The deeper problem is what comes after. I wrote about this back in February... the operational chaos, the staffing strain, the hype cycle. But there's a financial hangover that's going to be worse than the party. Hotels that staffed up for surge demand they didn't get are carrying excess labor cost right now. Hotels that spent on property improvements to "be ready for the World Cup" need those rooms full to justify the spend. And every property that slashed rates in the last two weeks to chase occupancy just retrained their market on price. That's the part that keeps me up at night. You can recover from a soft June. Recovering from a market that now believes your $200 room was worth $200 even when you were asking $800... that takes months. Sometimes longer.
If you're a GM or revenue manager in a host city, stop chasing the event and start managing the recovery. Pull your rate positioning for the next 30 days and benchmark it against where you were in June 2025... not against your World Cup fantasy rate. That's your baseline. If you inflated rates and then cut them publicly through OTAs, your rate integrity is damaged and you need a plan to rebuild it starting now... targeted packaging, direct booking incentives, anything that resets the value perception without advertising a lower number.
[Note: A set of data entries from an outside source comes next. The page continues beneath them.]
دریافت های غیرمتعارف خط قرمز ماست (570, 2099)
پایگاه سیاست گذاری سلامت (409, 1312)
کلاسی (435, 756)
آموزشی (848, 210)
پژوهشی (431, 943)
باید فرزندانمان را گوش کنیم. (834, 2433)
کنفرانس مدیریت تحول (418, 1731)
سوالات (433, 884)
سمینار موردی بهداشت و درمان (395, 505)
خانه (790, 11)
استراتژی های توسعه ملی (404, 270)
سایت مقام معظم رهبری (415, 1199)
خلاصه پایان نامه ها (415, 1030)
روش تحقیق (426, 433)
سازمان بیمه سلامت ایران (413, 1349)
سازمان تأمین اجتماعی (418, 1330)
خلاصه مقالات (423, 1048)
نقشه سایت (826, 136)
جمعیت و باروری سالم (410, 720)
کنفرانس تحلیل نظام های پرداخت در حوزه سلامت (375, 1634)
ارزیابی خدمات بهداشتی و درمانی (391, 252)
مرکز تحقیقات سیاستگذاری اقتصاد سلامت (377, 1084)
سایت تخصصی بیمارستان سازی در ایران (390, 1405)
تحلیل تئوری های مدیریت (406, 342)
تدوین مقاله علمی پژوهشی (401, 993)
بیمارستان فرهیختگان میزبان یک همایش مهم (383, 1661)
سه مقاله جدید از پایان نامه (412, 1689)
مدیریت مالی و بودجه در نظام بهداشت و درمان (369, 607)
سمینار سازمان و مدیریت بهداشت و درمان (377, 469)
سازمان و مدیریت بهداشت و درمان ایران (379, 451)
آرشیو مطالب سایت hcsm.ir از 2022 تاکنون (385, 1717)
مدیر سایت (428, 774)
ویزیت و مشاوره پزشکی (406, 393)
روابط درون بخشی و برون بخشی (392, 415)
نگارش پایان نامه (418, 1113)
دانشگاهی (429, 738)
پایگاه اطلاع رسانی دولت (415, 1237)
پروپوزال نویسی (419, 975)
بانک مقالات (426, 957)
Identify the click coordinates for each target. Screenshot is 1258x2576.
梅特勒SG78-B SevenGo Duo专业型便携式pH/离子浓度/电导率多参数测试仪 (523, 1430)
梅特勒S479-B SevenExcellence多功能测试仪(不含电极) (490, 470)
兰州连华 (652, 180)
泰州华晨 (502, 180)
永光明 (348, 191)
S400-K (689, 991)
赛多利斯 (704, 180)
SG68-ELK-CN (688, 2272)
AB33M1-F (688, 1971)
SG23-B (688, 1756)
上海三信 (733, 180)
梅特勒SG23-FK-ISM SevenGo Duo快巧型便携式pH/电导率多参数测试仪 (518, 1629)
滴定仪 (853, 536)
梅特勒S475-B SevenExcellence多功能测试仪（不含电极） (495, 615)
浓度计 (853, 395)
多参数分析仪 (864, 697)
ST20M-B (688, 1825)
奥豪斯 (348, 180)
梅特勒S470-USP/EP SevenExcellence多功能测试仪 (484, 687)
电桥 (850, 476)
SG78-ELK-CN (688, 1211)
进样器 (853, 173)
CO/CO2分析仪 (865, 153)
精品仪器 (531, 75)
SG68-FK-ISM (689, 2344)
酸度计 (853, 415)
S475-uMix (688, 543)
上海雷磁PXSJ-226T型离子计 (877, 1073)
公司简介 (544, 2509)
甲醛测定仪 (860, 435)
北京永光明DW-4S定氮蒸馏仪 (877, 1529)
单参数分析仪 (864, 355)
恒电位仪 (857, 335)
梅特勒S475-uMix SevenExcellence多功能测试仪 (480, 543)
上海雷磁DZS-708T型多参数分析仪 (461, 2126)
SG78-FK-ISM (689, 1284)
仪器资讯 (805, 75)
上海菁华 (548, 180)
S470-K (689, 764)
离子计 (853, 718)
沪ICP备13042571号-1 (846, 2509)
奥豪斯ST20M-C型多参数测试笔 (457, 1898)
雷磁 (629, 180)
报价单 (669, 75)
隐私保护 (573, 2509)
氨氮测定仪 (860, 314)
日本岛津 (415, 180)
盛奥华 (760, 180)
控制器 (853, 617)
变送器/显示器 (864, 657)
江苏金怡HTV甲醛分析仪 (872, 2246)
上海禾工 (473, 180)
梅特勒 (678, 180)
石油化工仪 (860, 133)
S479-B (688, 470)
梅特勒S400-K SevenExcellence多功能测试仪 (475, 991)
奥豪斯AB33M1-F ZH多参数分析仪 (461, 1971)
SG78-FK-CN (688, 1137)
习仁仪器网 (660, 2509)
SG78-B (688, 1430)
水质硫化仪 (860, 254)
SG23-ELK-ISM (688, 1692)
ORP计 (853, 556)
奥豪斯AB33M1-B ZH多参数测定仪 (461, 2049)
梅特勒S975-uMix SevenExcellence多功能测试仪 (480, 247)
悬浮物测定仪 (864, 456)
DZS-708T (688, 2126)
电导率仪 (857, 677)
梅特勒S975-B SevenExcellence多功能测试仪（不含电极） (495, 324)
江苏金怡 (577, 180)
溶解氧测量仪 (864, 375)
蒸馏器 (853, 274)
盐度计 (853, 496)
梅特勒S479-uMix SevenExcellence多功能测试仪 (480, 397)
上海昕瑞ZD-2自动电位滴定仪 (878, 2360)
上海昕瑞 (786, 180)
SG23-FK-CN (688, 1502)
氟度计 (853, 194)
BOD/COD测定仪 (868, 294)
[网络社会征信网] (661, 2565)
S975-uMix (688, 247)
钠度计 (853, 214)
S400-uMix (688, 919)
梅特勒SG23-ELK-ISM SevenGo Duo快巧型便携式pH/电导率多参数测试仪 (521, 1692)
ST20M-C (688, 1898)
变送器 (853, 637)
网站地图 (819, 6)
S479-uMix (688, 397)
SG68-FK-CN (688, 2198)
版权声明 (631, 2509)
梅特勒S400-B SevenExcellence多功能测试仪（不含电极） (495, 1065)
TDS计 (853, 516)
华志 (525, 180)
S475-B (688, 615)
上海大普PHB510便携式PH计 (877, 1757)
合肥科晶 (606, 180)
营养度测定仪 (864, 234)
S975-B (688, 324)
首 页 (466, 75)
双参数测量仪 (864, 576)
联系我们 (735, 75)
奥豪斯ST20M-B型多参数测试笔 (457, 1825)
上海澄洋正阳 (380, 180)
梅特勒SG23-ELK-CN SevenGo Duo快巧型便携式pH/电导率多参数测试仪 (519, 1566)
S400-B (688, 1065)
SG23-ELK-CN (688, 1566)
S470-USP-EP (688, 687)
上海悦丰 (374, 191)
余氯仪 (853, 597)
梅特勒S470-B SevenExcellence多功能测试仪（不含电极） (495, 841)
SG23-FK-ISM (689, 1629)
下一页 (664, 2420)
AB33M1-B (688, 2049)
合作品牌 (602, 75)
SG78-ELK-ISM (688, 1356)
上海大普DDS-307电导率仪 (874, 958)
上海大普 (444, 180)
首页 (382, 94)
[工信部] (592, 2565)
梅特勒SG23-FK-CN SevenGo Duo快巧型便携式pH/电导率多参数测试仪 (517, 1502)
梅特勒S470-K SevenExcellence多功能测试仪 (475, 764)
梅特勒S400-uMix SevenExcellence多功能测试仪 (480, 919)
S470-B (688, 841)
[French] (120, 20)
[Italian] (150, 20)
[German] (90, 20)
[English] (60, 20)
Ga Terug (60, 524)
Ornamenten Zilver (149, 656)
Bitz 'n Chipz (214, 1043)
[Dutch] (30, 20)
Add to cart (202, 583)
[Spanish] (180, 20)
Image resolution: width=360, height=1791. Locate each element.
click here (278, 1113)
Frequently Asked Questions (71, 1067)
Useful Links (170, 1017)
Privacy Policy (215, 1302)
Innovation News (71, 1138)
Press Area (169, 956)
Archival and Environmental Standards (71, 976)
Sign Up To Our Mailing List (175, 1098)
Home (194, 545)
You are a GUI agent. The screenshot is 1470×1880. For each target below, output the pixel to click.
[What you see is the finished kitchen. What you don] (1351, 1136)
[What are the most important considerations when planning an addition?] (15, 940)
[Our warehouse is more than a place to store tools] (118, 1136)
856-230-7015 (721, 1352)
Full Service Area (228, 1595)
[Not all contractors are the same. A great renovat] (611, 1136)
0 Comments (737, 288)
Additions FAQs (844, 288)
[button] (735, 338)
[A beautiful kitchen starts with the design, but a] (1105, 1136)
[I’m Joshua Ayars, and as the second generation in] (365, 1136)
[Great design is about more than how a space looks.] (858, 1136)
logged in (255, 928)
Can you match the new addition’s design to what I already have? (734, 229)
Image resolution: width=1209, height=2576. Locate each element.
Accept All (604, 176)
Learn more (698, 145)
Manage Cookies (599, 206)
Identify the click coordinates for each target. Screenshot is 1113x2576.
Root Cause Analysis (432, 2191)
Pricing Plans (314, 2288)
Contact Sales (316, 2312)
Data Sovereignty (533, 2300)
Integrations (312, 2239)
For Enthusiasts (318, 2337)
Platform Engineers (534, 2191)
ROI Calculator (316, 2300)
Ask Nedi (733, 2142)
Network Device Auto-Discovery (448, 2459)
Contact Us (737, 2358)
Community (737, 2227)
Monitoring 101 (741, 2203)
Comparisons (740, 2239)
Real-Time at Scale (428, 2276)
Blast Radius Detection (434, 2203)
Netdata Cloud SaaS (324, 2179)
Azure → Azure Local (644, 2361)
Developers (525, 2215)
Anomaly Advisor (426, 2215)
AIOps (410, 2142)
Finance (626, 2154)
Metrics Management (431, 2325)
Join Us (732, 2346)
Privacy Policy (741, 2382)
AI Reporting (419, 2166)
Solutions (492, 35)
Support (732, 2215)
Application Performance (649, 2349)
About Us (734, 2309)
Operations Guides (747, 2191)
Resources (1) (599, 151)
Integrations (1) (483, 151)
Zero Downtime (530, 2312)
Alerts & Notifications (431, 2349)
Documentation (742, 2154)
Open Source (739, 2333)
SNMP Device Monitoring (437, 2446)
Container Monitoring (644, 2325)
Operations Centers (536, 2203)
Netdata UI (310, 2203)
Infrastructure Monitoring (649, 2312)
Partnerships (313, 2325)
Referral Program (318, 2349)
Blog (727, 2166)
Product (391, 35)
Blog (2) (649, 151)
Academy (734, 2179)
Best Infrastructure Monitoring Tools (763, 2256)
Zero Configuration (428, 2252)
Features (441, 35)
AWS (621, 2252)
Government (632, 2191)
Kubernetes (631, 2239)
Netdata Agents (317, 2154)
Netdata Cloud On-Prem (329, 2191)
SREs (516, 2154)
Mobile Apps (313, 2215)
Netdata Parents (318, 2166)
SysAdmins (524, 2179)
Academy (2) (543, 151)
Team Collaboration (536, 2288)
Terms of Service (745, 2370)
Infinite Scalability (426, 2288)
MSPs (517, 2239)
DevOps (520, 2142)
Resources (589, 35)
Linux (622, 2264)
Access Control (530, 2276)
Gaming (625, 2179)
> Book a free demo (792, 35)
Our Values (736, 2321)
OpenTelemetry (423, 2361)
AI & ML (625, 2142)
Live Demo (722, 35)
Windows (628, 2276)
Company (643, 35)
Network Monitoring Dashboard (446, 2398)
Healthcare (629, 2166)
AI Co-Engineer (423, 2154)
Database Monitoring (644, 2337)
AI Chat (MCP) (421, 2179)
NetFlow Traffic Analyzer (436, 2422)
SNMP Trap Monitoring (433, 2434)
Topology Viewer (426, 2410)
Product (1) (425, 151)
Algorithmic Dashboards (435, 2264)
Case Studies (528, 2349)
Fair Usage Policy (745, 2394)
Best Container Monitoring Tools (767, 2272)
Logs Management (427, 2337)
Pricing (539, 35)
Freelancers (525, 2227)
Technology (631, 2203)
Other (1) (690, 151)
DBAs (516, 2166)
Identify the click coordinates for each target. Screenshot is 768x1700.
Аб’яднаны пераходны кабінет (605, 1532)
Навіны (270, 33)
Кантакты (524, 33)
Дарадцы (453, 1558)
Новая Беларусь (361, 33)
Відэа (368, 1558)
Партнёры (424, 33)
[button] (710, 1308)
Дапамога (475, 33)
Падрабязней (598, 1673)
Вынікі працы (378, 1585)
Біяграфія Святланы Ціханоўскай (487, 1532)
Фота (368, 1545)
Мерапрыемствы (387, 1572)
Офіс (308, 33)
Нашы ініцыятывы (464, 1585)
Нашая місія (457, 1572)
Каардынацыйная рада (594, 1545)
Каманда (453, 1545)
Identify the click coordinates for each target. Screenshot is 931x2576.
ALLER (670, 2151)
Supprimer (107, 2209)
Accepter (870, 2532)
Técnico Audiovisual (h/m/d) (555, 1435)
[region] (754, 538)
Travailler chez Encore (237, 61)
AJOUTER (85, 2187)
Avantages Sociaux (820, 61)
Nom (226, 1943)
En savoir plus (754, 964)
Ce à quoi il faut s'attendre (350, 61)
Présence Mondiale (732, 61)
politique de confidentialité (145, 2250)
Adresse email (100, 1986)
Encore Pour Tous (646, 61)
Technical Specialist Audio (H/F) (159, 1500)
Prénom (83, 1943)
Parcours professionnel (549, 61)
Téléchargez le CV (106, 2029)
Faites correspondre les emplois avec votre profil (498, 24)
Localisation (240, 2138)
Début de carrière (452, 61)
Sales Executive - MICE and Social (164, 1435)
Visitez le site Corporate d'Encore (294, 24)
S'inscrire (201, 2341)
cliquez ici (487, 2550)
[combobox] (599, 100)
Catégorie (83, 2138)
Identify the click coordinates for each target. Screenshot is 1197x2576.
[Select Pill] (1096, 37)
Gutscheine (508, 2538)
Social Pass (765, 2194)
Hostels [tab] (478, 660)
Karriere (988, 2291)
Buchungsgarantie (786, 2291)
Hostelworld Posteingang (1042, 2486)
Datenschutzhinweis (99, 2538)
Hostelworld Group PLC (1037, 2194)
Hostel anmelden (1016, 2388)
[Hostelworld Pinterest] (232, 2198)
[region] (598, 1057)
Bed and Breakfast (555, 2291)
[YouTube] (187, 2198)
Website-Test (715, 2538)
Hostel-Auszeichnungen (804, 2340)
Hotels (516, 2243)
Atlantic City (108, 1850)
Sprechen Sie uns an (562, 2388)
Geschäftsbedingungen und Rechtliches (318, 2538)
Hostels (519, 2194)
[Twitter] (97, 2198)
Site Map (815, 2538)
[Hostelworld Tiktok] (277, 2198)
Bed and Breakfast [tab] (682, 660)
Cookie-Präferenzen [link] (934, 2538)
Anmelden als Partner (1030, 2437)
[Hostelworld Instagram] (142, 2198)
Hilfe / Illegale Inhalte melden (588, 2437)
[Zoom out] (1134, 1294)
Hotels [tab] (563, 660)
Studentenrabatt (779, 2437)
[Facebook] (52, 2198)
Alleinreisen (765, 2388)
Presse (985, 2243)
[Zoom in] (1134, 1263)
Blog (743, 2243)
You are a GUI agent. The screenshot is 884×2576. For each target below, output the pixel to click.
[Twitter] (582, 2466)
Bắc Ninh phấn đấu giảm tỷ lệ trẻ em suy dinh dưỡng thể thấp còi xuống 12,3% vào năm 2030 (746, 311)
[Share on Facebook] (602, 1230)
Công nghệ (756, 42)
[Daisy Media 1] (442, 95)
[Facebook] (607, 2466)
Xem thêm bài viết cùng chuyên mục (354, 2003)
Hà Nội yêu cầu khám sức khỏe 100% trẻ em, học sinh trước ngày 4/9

This is what I call the Rate Recovery Trap. You cut rate to fill rooms today, and you spend the next year retraining the market to pay what you were worth before the cut. For owners in host cities looking at June and July actuals that are going to miss budget by a mile... get ahead of it. Don't wait for the P&L to land. Build a variance narrative now that separates the World Cup miss from your underlying business performance, because your lender and your asset manager are going to want to know the difference.